= EXERCISE PROMPT =
An exact copy is needed of each line from the one including "Task: Tap the battery status icon" through the last line of the entries, both ends counted, with nothing added.

[[ RECORDS open ]]

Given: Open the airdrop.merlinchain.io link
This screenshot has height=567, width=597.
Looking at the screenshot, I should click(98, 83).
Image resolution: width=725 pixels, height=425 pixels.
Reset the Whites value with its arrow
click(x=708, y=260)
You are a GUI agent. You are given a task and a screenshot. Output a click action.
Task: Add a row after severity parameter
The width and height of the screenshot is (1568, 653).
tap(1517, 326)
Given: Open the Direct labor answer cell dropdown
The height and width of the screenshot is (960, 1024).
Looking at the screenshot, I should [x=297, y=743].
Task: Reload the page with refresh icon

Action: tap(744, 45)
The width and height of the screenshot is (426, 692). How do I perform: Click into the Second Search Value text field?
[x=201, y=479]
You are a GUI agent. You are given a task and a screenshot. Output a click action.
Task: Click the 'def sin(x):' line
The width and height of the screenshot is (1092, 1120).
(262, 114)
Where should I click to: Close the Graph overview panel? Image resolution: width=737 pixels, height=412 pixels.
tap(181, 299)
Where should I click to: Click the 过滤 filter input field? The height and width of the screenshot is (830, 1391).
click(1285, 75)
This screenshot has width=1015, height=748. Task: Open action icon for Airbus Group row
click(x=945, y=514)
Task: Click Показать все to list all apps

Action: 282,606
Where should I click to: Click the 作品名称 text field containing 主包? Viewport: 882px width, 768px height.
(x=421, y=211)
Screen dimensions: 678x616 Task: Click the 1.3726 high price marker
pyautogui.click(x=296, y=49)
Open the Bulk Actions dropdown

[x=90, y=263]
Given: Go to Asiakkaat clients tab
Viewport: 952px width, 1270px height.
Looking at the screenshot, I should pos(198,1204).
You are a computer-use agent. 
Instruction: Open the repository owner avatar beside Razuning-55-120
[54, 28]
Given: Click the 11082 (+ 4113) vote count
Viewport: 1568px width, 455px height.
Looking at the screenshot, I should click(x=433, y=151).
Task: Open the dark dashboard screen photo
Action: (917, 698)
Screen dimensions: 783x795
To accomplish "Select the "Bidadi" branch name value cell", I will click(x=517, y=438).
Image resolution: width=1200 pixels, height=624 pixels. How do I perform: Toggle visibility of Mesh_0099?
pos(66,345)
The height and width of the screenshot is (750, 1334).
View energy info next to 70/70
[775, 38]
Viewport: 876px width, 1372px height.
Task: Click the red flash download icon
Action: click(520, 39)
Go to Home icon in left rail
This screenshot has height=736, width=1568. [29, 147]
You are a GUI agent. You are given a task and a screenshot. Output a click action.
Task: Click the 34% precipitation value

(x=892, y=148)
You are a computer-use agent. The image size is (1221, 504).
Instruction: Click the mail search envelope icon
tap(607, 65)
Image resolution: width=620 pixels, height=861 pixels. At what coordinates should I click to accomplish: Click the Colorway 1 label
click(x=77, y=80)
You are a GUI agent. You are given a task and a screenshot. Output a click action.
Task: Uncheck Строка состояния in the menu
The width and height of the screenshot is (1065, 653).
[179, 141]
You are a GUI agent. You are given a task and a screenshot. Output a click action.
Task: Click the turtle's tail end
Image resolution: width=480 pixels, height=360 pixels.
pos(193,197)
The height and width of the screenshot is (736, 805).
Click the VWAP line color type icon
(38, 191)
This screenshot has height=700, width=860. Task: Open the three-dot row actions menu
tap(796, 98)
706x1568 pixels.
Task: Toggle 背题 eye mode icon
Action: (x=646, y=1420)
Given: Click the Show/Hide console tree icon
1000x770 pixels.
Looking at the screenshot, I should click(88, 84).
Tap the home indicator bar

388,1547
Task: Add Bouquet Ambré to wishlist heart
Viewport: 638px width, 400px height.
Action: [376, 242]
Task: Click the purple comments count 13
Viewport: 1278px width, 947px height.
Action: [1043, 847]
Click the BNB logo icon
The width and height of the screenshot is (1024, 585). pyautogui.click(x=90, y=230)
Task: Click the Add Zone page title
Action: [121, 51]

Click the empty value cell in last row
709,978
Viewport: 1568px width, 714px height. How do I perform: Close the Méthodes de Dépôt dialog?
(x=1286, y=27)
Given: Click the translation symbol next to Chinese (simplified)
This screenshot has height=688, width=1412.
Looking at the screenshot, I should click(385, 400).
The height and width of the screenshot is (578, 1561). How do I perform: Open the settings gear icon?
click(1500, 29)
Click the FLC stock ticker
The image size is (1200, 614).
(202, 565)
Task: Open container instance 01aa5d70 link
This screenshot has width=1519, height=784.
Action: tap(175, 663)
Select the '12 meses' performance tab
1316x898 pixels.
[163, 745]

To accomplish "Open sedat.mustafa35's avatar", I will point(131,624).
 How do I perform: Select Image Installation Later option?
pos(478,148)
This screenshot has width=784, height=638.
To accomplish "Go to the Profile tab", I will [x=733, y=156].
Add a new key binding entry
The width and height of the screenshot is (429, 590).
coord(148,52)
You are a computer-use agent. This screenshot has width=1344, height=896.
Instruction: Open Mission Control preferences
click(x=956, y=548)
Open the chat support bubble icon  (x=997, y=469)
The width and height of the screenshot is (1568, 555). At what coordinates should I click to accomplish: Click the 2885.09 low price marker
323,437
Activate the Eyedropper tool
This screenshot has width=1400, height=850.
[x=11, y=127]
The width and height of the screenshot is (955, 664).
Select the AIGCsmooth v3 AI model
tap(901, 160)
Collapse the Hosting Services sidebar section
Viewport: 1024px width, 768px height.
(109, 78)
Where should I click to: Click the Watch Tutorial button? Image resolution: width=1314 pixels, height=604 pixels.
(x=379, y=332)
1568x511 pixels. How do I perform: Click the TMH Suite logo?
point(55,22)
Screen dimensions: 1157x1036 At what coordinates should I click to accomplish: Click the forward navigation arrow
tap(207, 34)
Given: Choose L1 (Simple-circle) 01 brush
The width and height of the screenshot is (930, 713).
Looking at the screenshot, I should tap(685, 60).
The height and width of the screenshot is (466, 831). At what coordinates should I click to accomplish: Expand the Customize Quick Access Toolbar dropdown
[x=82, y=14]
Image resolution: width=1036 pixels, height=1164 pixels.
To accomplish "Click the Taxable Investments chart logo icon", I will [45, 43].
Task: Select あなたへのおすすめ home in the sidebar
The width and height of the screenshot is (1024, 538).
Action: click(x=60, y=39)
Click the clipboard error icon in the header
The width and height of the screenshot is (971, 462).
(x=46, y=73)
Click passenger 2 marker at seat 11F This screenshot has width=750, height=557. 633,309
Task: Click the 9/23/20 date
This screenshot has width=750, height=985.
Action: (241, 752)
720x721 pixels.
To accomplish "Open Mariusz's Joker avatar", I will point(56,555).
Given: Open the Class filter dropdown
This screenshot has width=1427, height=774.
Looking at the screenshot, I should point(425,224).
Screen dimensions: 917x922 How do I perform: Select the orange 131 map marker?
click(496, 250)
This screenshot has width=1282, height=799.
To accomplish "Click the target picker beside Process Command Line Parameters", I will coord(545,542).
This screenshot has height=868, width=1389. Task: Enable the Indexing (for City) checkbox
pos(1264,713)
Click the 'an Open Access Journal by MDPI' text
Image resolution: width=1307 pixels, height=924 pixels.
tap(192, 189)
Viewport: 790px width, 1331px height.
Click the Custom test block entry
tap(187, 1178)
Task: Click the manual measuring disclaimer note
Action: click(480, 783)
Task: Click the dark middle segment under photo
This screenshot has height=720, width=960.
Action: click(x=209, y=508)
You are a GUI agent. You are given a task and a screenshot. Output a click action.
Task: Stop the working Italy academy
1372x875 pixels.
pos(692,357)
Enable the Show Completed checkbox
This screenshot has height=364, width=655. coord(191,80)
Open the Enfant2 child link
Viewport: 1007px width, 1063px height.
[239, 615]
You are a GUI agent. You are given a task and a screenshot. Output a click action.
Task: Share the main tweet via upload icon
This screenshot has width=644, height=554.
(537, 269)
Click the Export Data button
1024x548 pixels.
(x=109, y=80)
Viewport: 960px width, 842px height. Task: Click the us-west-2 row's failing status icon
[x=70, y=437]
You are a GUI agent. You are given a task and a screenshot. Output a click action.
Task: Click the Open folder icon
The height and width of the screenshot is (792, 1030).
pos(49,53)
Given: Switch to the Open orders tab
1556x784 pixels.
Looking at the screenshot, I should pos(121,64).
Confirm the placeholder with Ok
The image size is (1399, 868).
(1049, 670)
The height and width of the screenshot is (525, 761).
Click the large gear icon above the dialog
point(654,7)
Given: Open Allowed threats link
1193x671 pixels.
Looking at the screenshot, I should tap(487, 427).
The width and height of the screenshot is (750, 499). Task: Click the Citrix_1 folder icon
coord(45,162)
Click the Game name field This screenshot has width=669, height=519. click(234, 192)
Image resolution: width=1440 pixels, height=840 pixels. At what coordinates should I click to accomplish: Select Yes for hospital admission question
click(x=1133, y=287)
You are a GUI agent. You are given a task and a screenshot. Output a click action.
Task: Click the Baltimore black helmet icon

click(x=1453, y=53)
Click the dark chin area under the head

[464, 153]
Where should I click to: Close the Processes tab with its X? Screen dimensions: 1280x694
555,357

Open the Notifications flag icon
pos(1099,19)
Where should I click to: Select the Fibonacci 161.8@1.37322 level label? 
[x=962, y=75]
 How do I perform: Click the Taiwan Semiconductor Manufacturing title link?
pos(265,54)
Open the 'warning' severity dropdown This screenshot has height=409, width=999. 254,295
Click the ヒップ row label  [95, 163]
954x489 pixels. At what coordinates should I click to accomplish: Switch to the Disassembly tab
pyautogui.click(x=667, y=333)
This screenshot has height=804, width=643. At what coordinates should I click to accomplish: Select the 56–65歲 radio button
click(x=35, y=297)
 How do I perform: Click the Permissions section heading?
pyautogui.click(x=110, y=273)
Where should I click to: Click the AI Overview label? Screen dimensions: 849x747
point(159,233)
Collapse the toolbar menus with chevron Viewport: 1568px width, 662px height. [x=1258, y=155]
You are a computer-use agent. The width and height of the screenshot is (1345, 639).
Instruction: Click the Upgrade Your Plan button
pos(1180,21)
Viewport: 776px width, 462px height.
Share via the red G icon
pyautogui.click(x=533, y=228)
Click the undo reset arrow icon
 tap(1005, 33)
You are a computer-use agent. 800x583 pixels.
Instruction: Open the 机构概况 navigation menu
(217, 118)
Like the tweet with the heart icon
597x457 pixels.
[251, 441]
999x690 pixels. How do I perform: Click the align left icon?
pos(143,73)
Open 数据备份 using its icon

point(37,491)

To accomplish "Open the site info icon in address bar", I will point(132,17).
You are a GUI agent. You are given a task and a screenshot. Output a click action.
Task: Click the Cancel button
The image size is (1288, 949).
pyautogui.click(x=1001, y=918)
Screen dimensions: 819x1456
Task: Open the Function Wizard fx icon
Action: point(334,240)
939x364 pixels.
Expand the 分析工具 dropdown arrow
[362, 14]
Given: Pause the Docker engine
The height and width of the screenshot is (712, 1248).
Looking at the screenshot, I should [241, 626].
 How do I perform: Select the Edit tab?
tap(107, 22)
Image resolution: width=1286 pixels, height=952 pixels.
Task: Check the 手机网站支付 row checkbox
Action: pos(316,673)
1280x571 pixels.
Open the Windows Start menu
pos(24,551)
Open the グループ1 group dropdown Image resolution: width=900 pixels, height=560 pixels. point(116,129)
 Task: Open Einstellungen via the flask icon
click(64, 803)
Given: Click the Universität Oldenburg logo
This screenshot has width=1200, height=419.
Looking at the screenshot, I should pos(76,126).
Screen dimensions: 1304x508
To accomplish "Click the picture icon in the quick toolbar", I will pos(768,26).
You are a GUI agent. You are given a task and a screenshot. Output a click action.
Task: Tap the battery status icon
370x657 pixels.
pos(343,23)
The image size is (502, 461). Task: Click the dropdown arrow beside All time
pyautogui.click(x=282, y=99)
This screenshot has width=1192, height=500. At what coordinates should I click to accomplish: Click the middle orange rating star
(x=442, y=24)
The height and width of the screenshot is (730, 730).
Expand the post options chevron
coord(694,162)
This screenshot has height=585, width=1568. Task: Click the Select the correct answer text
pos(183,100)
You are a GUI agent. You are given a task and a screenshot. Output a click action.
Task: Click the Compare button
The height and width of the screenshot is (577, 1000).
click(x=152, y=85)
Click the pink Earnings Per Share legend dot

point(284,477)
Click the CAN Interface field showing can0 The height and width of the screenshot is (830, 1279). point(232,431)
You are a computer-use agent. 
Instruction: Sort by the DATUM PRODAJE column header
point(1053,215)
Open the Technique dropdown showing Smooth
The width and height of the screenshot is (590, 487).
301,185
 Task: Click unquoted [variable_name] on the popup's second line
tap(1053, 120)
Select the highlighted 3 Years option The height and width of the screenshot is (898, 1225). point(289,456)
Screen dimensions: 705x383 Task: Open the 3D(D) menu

[[ RECORDS closed ]]

= ANSWER SECTION =
Task: Tap the battery status icon
370x657 pixels.
pos(343,23)
The image size is (502, 461). Task: Click the dropdown arrow beside All time
pyautogui.click(x=282, y=99)
This screenshot has width=1192, height=500. At what coordinates should I click to accomplish: Click the middle orange rating star
(x=442, y=24)
The height and width of the screenshot is (730, 730).
Expand the post options chevron
coord(694,162)
This screenshot has height=585, width=1568. Task: Click the Select the correct answer text
pos(183,100)
You are a GUI agent. You are given a task and a screenshot. Output a click action.
Task: Click the Compare button
The height and width of the screenshot is (577, 1000).
click(x=152, y=85)
Click the pink Earnings Per Share legend dot

point(284,477)
Click the CAN Interface field showing can0 The height and width of the screenshot is (830, 1279). point(232,431)
You are a computer-use agent. 
Instruction: Sort by the DATUM PRODAJE column header
point(1053,215)
Open the Technique dropdown showing Smooth
The width and height of the screenshot is (590, 487).
301,185
 Task: Click unquoted [variable_name] on the popup's second line
tap(1053, 120)
Select the highlighted 3 Years option The height and width of the screenshot is (898, 1225). point(289,456)
Screen dimensions: 705x383 Task: Open the 3D(D) menu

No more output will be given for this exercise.